Doğukan Aşkın


TOPLUMSAL DUYARSIZLIĞIN DERİNLİKLERİ

Toplumların gelişmişlik düzeyi, sadece ekonomik göstergelerle değil, aynı zamanda adalet, empati ve merhamet gibi insani değerlerle de ölçülür.


Toplumların gelişmişlik düzeyi, sadece ekonomik göstergelerle değil, aynı zamanda adalet, empati ve merhamet gibi insani değerlerle de ölçülür. Ne yazık ki, günümüzde bu değerlerin erozyona uğradığına tanık oluyoruz. Bu durum, toplumsal yapının temel taşlarını sarsmakta ve bireyler arasındaki güven bağlarını zayıflatmaktadır.

EMPATİ EKSİKLİĞİ VE TOPLUMSAL UÇURUMLAR

“Tok, açın hâlinden anlamaz” atasözü, varlıklı kesimlerin yoksulların yaşadığı zorlukları kavrayamadığını ifade eder. Bu empati eksikliği, toplumsal uçurumların derinleşmesine neden olur. Varlıklı bireyler, yoksulluğun getirdiği çaresizlik ve umutsuzluğu deneyimlemedikleri için, bu durumun ne denli yıkıcı olabileceğini anlayamazlar. Bu anlayış eksikliği, sosyal politikaların yetersizliğine ve adaletsizliklerin artmasına yol açar.

“Köle olmuş insanın hâlinden özgür anlamaz” ifadesi, özgürlüğün kıymetini bilen bireylerin, köleliğin getirdiği fiziksel ve zihinsel prangaları anlamakta zorlandığını belirtir. Özgür bir birey, köleliğin dayattığı sınırlamaları ve baskıları deneyimlemediği için, köleliğin insan ruhunda yarattığı tahribatı tam olarak kavrayamaz. Bu durum, özgürlük ve esaret arasındaki derin uçurumu gözler önüne serer.

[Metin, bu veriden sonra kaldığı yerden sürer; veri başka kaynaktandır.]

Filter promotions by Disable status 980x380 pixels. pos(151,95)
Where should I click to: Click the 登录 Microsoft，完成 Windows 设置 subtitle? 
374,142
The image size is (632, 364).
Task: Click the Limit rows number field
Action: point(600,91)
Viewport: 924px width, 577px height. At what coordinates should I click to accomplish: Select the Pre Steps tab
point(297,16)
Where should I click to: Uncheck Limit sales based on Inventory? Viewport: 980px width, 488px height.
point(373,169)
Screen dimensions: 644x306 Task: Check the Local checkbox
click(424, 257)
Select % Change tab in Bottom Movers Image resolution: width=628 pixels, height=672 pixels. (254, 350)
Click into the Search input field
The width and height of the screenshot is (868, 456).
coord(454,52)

AÇLIK VE ADALETİN KESİŞİMİ

“Açlık, boş tencere, âlimi de zâlimi de aynı tapuda gömer” sözü, açlığın evrensel bir sorun olduğunu ve toplumun her kesimini etkilediğini vurgular. Boş tencereler, hem bilgeleri hem de zalimleri aynı sona götürür; çünkü açlık, insanları eşitler ve adaletin önemini bir kez daha hatırlatır. Açlık, insan onurunu zedeler ve toplumsal huzursuzlukların temel sebeplerinden biri haline gelir.

MERHAMET 
VE 
TOPLUM

“Merhamet etmeyen millete, milletin tabutuyla göçer” atasözü, toplumda merhamet ve empati eksikliğinin, uzun vadede o toplumun çöküşüne neden olabileceğini ifade eder. Bir millet, kendi insanlarına merhamet göstermediğinde, bu duyarsızlık milletin kendi sonunu hazırlar. Merhamet, toplumsal bağları güçlendirir ve dayanışmayı artırır. Merhametin olmadığı bir toplumda, bireyler arasındaki güven azalır ve toplumsal çözülme başlar.

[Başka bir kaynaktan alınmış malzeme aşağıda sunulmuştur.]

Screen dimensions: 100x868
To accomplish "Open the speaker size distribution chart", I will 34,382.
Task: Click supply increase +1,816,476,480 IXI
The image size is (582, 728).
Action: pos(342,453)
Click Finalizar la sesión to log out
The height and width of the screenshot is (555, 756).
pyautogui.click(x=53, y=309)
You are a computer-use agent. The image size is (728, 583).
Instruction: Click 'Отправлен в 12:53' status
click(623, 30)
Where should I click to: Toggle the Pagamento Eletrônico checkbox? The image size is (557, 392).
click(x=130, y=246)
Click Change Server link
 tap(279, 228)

Atasözlerimiz, toplumsal değerlerimizi ve deneyimlerimizi yansıtarak bizlere önemli dersler sunar. Empati, adalet ve merhamet gibi değerler, toplumun huzur ve refahı için vazgeçilmezdir. Bu değerleri yaşatmak ve gelecek nesillere aktarmak, hepimizin ortak sorumluluğudur. Toplum olarak, bu değerlere sahip çıkmalı ve onları günlük yaşamımızda uygulamalıyız. Ancak bu şekilde daha adil, empatik ve merhametli bir toplum inşa edebiliriz.